Sipping warm water (about the temperature of drinkable tea) stimulates peristalsis, the wave-like contractions that push contents through your digestive tract. This can help move gas out of your colon and reduce cramping at the same time.
Walking and Light Movement
A short walk, even just 10 to 15 minutes, is one of the simplest ways to get gas moving. The upright posture lets gravity assist, and the gentle bouncing motion of walking helps relax the muscles around your hips, lower back, and abdomen. This combination supports digestive transit and makes it easier to pass gas naturally. If you’re too uncomfortable to walk, even standing and gently swaying your hips or doing slow torso twists can help.
Over-the-Counter Options
Simethicone (the active ingredient in Gas-X and similar products) works by breaking large gas bubbles in your digestive tract into smaller ones, which are easier to pass. It doesn’t prevent gas from forming, but it can make existing gas less painful and easier to expel. It’s available as chewable tablets, capsules, and liquid drops.
If you notice that gas builds up after eating beans, lentils, broccoli, or other high-fiber foods, a digestive enzyme product containing alpha-galactosidase (sold as Beano) can help. It breaks down the complex carbohydrates your body can’t digest on its own, the ones that gut bacteria ferment into gas. The key is timing: take it right before your first bite or within 30 minutes of eating. It won’t help with gas that’s already formed.
Peppermint and Ginger
Peppermint oil relaxes the smooth muscle lining your digestive tract, which can relieve the spasms that trap gas in place. Enteric-coated capsules are the most effective form because they dissolve in your intestines rather than your stomach. Peppermint tea can also help, though it delivers a lower and less targeted dose.
Ginger stimulates your digestive tract to move its contents along more efficiently. Research has used doses of 1,200 mg of ginger in capsule form, but even ginger tea or fresh ginger steeped in hot water can promote motility enough to help with mild gas buildup. The warmth of the liquid adds its own benefit.
Preventing Gas From Building Up
Once you’ve dealt with the immediate discomfort, a few habits can keep gas from accumulating as badly in the future. Eating more slowly and chewing thoroughly reduces the amount of air you swallow with each bite. Carbonated drinks, chewing gum, and drinking through straws all introduce extra air into your digestive system.
Foods high in fermentable carbohydrates (beans, onions, garlic, wheat, certain fruits) produce more gas during digestion. You don’t necessarily need to avoid them entirely, but spacing them out rather than eating several in one meal can make a difference. Gradually increasing fiber intake rather than adding a lot at once gives your gut bacteria time to adjust, which typically reduces gas production over a few weeks.

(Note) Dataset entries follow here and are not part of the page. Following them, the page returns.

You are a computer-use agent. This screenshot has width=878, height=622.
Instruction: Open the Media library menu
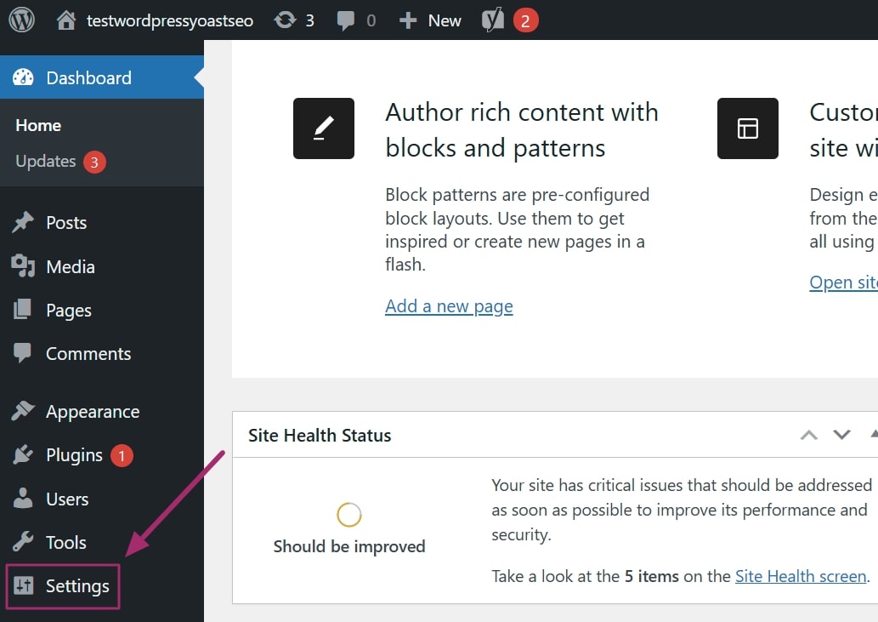pyautogui.click(x=70, y=267)
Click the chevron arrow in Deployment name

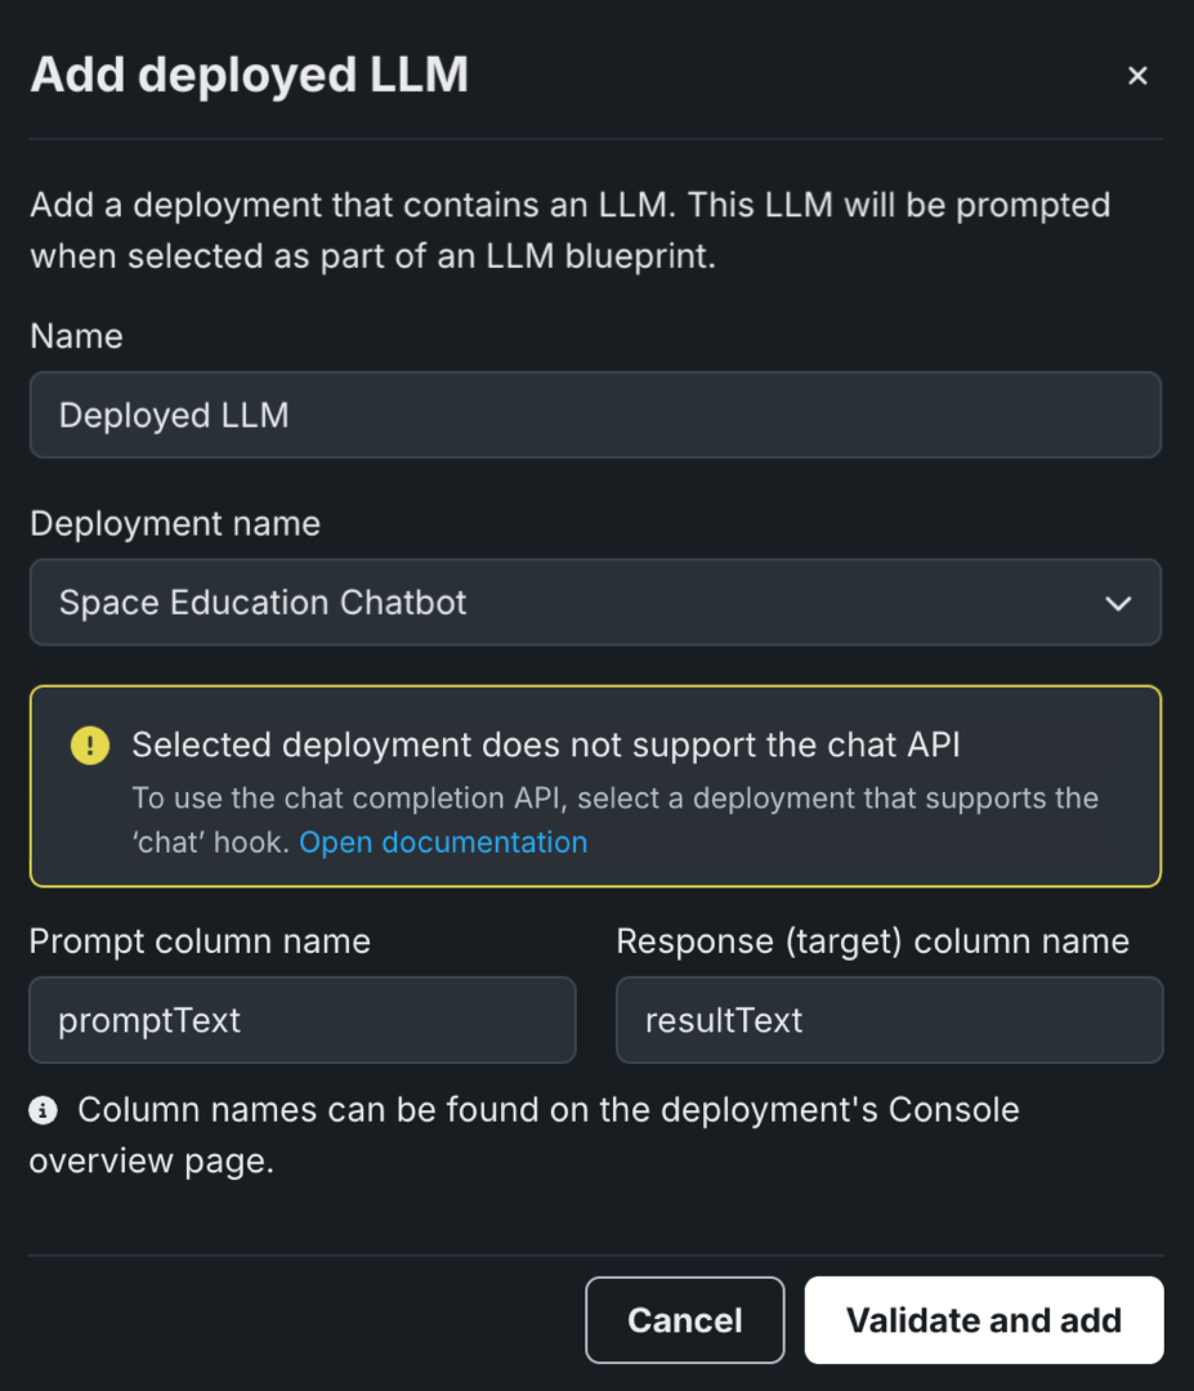(1117, 603)
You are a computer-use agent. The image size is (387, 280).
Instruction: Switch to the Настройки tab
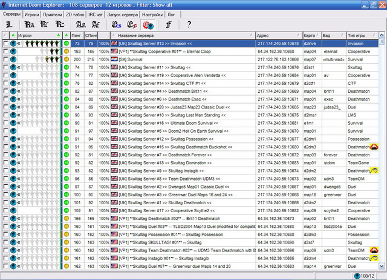(x=152, y=13)
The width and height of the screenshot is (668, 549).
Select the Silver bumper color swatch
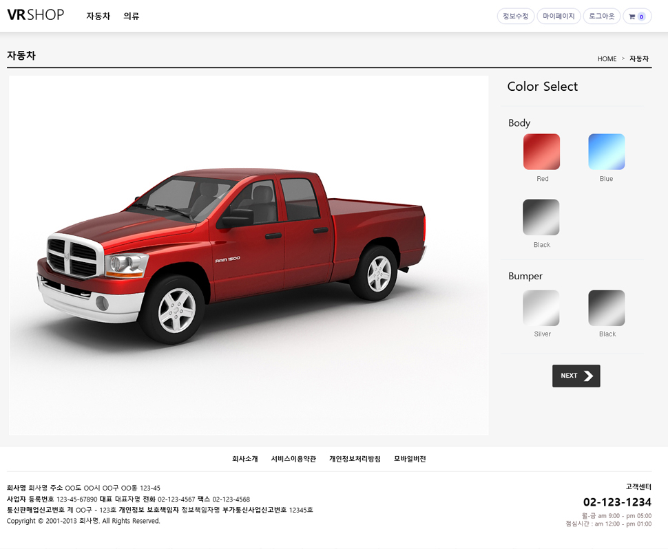(x=541, y=308)
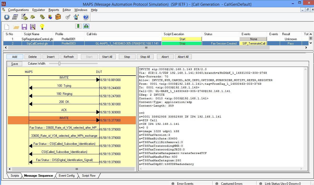Click the Captured Errors status indicator
Screen dimensions: 314x185
tap(216, 183)
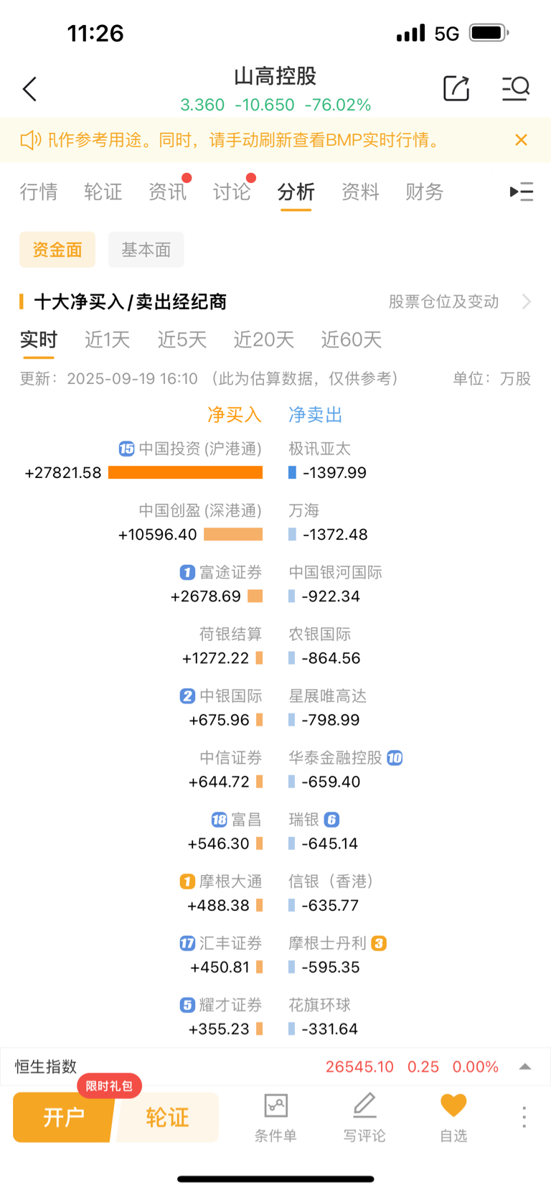Select the 近5天 period tab
The width and height of the screenshot is (551, 1193).
click(x=182, y=340)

When Gas May Signal Something Else
Occasional gas buildup is normal. But if your gas symptoms change suddenly, come with unexplained weight loss, or are consistently accompanied by abdominal pain, persistent diarrhea, or constipation, something beyond normal digestion may be going on. Conditions like irritable bowel syndrome, celiac disease, and inflammatory bowel disease all involve excessive gas as a symptom, and identifying them early makes management much easier.